Angiotensin II (Ang II) as an important pathogenic factor, has been implicated in the pathogenesis of hypertension and associated renal injury, and inhibition of Ang II can reduce renal inflammation and exert renal protective effects. In the present study, we determine the infiltration of Th22 cells in kidney and serum IL-22 level in hypertensive renal injury, and explore the effects and mechanisms of a widely used angiotensin II type 1 receptor blocker irbesartan on Th22 cells infiltration and related renal injury. Hypertension was induced by administering 1.5 mg/kg Ang II subcutaneously daily in C57BL/6 mice for 28 days. The mice were additionally treated by irbesartan or amlodipine. Renal Th22 lymphocytes frequency was evaluated through flow cytometry, serum IL-22 was detected by ELISA, and renal histopathological changes were also detected. The levels of renal chemokines (CCL20, CCL22, CCL27) and serum proinflammatory factors (IL-1β, IL-6, TNF-α) were measured by ELISA. Renal expression of alpha-smooth muscle actin (α-SMA), Fibronectin (FN) and collagen I (Col I) were evaluated by western blot. Chemotaxis assay and co-culture assay were conducted to clarify the effect of irbesartan on Th22 cells chemotaxis and differentiation in vitro. Our results showed in Ang II-infused hypertension mice, irbesartan suppressed renal Th22 cells accumulation as well as CCL20, CCL22, CCL27 expression. Serum IL-22, IL-1β, IL-6 and TNF-α concentrations wasere also reduced, in addition to inhibited renal expression of α-SMA, FN and Col I. Irbesartan treatment lowered blood pressure, urinary protein and renal pathological damage. In vitro, irbesartan could abrogate the Th22 cells chemotaxis and differentiation, compared to control and amlodipine groups. Our study reveals a new pharmacological mechanism that irbesartan ameliorates inflammation and fibrosis in hypertensive renal injury induced by Ang II, maybe through inhibiting Th22 cells chemotaxis and infiltration, which provides a new theoretical basis and therapeutic target for hypertensive renal injury.

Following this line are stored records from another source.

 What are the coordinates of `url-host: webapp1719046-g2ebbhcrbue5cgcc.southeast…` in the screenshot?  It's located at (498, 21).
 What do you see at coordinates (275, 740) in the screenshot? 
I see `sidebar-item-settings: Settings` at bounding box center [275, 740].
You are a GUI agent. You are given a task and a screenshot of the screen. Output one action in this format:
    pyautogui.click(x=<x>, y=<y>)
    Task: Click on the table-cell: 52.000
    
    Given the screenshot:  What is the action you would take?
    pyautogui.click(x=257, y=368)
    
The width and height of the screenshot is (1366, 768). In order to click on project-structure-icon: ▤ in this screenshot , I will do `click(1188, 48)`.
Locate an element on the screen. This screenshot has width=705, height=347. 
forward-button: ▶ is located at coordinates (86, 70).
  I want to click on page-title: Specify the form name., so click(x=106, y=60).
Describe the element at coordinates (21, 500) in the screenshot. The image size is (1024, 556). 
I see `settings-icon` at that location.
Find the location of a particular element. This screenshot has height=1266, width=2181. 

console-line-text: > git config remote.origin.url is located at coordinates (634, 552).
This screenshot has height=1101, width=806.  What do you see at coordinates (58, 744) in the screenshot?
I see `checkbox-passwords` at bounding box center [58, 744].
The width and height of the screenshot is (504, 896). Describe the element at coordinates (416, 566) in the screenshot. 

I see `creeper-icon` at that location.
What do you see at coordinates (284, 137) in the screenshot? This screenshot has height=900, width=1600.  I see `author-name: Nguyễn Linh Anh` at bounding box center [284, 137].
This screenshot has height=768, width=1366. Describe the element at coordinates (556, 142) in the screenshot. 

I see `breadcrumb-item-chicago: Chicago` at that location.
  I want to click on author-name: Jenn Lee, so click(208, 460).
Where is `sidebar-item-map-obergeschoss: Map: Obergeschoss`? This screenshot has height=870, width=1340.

血管紧张素II（Ang II）作为重要的致病因素，已与高血压和相关的肾脏损伤的发病机制有关，抑制Ang II可以减少肾脏炎症并发挥肾脏保护作用。在本研究中，我们确定了高血压肾脏损伤中肾脏Th22细胞的浸润和血清IL-22的水平，并探讨了广泛使用的血管紧张素II 1型受体阻滞剂厄贝沙坦对Th22细胞浸润和相关肾脏损伤的作用和机制。每天在C57BL / 6小鼠中皮下注射1.5 mg / kg Ang II，持续28天，从而诱发高血压。另外用厄贝沙坦或氨氯地平治疗小鼠。通过流式细胞术评估肾Th22淋巴细胞的频率，通过ELISA检测血清IL-22，并且还检测肾组织病理学变化。用ELISA法测定肾趋化因子（CCL20，CCL22，CCL27）和血清促炎因子（IL-1β，IL-6，TNF-α）的水平。通过蛋白质印迹法评估α-平滑肌肌动蛋白（α-SMA），纤连蛋白（FN）和胶原蛋白I（Col I）的肾脏表达。进行了趋化性测定和共培养测定，以阐明厄贝沙坦对Th22细胞体外趋化性和分化的影响。我们的结果表明，在注入Ang II的高血压小鼠中，厄贝沙坦抑制了肾Th22细胞的蓄积以及CCL20，CCL22，CCL27的表达。血清IL-22，IL-1β，IL-6和TNF-α的浓度也降低，除了抑制了α-SMA，FN和Col I的肾脏表达。厄贝沙坦治疗还降低了血压，尿蛋白和肾脏病理损害。体外，与对照组和氨氯地平组相比，厄贝沙坦可以消除Th22细胞的趋化性和分化。我们的研究揭示了厄贝沙坦改善AngⅡ诱导的高血压肾损伤中炎症和纤维化的新药理机制，可能是通过抑制Th22细胞的趋化性和浸润，为高血压肾损伤提供了新的理论基础和治疗目标。